Start of Source information

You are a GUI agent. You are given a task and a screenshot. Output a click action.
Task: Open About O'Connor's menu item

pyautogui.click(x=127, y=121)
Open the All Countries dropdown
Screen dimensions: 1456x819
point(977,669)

End of Source information

**Task details**
Repeat all the lines above, keeping them exactly as they are.

**Problem solution**
You are a GUI agent. You are given a task and a screenshot. Output a click action.
Task: Open About O'Connor's menu item

pyautogui.click(x=127, y=121)
Open the All Countries dropdown
Screen dimensions: 1456x819
point(977,669)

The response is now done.